BansheeEngine/BansheeUtility/Include/BsBinarySerializer.h

#pragma once

#include <unordered_map>

#include "BsPrerequisitesUtil.h"
#include "BsSerializedObject.h"
#include "BsRTTIField.h"

namespace BansheeEngine
{
	class IReflectable;
	struct RTTIReflectableFieldBase;
	struct RTTIReflectablePtrFieldBase;

	// TODO - Low priority. I will probably want to extract a generalized Serializer class so we can re-use the code
	// in text or other serializers
	// TODO - Low priority. Encode does a chunk-based encode so that we don't need to know the buffer size in advance,
	// and don't have to use a lot of memory for the buffer. Consider doing something similar for decode.
	// TODO - Low priority. Add a simple encode method that doesn't require a callback, instead it calls the callback internally
	// and creates the buffer internally.
	/**
	 * @brief	Encodes all the fields of the provided object into a binary format. Fields are
	 * 			encoded using their unique IDs. Encoded data will remain compatible for decoding even
	 * 			if you modify the encoded class, as long as you assign new unique field IDs to
	 * 			added/modified fields.
	 * 			
	 *			Like for any serializable class, fields are defined in RTTIType that each
	 *			IReflectable class must be able to return.
	 *
	 * 			Any data the object or its children are pointing to will also be serialized 
	 *			(unless the pointer isn't registered in RTTIType). Upon decoding the pointer 
	 *			addresses will be set to proper values.
	 * 			
	 * @note	Child elements are guaranteed to be fully deserialized before their parents, except for fields
	 *			marked with WeakRef flag.
	 */
	class BS_UTILITY_EXPORT BinarySerializer
	{
	public:
		BinarySerializer();

		/**
		 * @brief	Encodes all serializable fields provided by "object" into a binary format. Data is written in chunks.
▬▬▬▬▬▬▬▬▬▬
Exercise instructions =
Extend the BinarySerializer header from the point where it stops.

Recorded information =
▬▬▬▬▬▬▬▬▬▬
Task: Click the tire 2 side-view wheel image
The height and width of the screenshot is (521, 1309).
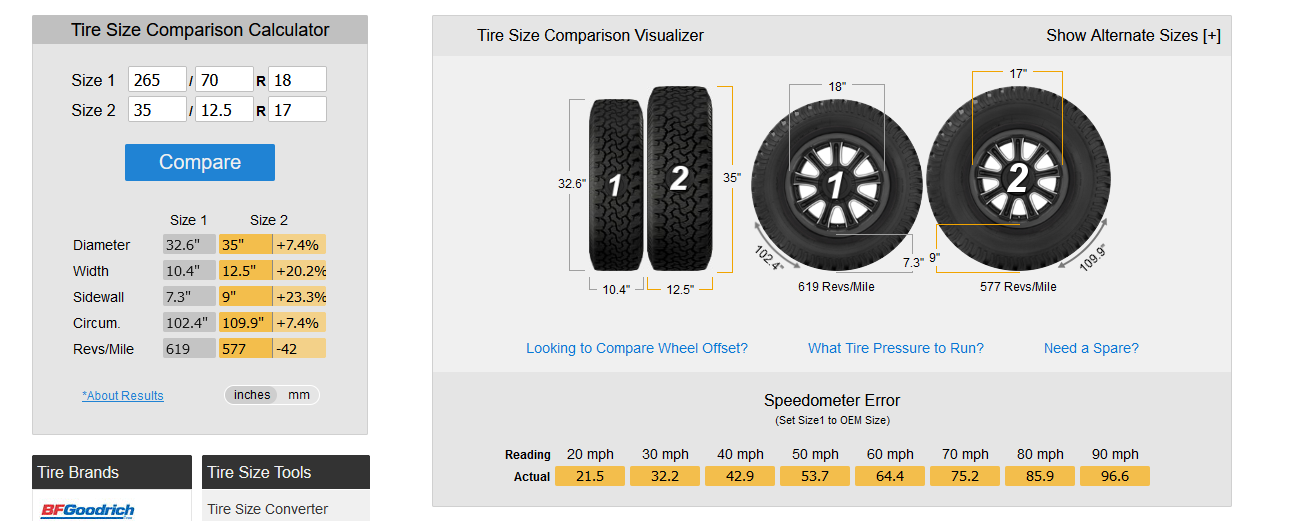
▬▬▬▬▬▬▬▬▬▬
Answer to this problem =
		 * 			Whenever a chunk is filled a callback is triggered that gives the user opportunity to expand or 
		 * 			empty the buffer (for example write the chunk to disk)
		 *
		 * @param		object				Object to encode into binary format.
		 * @param [out]	buffer				Preallocated buffer where the data will be stored.
		 * @param	bufferLength			Length of the buffer, in bytes.
		 * @param [out]	bytesWritten		Length of the data that was actually written to the buffer,
		 * 									in bytes.
		 * @param	flushBufferCallback 	This callback will get called whenever the buffer gets full (Be careful to check the provided
		 * 									"bytesRead" variable, as buffer might not be full completely). User must then
		 * 									either create a new buffer or empty the existing one, and then return it by the callback.
		 * 									If the returned buffer address is NULL, encoding is aborted.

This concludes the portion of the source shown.